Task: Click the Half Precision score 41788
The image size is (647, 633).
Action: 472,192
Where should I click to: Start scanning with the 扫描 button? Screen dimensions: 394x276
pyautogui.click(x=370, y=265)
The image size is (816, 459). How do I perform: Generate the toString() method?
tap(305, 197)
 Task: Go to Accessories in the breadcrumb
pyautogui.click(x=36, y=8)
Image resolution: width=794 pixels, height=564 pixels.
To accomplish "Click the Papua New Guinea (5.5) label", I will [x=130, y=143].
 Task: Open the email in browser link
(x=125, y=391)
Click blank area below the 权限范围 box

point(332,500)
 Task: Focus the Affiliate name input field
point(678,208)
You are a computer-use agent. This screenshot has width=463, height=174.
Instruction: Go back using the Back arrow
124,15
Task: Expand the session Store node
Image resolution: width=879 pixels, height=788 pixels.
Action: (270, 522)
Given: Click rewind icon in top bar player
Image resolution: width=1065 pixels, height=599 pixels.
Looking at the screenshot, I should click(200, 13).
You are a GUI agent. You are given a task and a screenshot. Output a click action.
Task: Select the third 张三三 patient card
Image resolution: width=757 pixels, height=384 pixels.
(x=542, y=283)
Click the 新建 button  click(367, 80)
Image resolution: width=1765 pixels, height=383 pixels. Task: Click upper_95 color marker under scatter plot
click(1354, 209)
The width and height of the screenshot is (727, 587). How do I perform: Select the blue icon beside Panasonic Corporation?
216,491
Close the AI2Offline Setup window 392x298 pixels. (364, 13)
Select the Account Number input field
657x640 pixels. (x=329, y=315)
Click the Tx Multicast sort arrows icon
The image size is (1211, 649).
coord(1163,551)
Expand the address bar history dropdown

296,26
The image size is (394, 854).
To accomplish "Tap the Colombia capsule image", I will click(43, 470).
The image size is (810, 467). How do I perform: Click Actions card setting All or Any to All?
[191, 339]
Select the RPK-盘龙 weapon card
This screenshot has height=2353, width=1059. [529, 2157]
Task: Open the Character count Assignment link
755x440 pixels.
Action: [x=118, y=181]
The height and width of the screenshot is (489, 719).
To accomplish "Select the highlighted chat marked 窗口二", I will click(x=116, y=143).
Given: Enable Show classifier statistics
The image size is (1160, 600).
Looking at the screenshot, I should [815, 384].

☆ ☆ ☆ ☆

What you are asked to do >>
Rewrite all the records above, changing each "Image resolution" to "Screen resolution" and keeping everything else as it is.

Problem solution >>
Task: Click the Half Precision score 41788
The image size is (647, 633).
Action: 472,192
Where should I click to: Start scanning with the 扫描 button? Screen dimensions: 394x276
pyautogui.click(x=370, y=265)
The image size is (816, 459). How do I perform: Generate the toString() method?
tap(305, 197)
 Task: Go to Accessories in the breadcrumb
pyautogui.click(x=36, y=8)
Screen resolution: width=794 pixels, height=564 pixels.
To accomplish "Click the Papua New Guinea (5.5) label", I will [x=130, y=143].
 Task: Open the email in browser link
(x=125, y=391)
Click blank area below the 权限范围 box

point(332,500)
 Task: Focus the Affiliate name input field
point(678,208)
You are a computer-use agent. This screenshot has width=463, height=174.
Instruction: Go back using the Back arrow
124,15
Task: Expand the session Store node
Screen resolution: width=879 pixels, height=788 pixels.
Action: (270, 522)
Given: Click rewind icon in top bar player
Screen resolution: width=1065 pixels, height=599 pixels.
Looking at the screenshot, I should click(200, 13).
You are a GUI agent. You are given a task and a screenshot. Output a click action.
Task: Select the third 张三三 patient card
Screen resolution: width=757 pixels, height=384 pixels.
(x=542, y=283)
Click the 新建 button  click(367, 80)
Screen resolution: width=1765 pixels, height=383 pixels. Task: Click upper_95 color marker under scatter plot
click(1354, 209)
The width and height of the screenshot is (727, 587). How do I perform: Select the blue icon beside Panasonic Corporation?
216,491
Close the AI2Offline Setup window 392x298 pixels. (364, 13)
Select the Account Number input field
657x640 pixels. (x=329, y=315)
Click the Tx Multicast sort arrows icon
The image size is (1211, 649).
coord(1163,551)
Expand the address bar history dropdown

296,26
The image size is (394, 854).
To accomplish "Tap the Colombia capsule image", I will click(43, 470).
The image size is (810, 467). How do I perform: Click Actions card setting All or Any to All?
[191, 339]
Select the RPK-盘龙 weapon card
This screenshot has height=2353, width=1059. [529, 2157]
Task: Open the Character count Assignment link
755x440 pixels.
Action: [x=118, y=181]
The height and width of the screenshot is (489, 719).
To accomplish "Select the highlighted chat marked 窗口二", I will click(x=116, y=143).
Given: Enable Show classifier statistics
The image size is (1160, 600).
Looking at the screenshot, I should [815, 384].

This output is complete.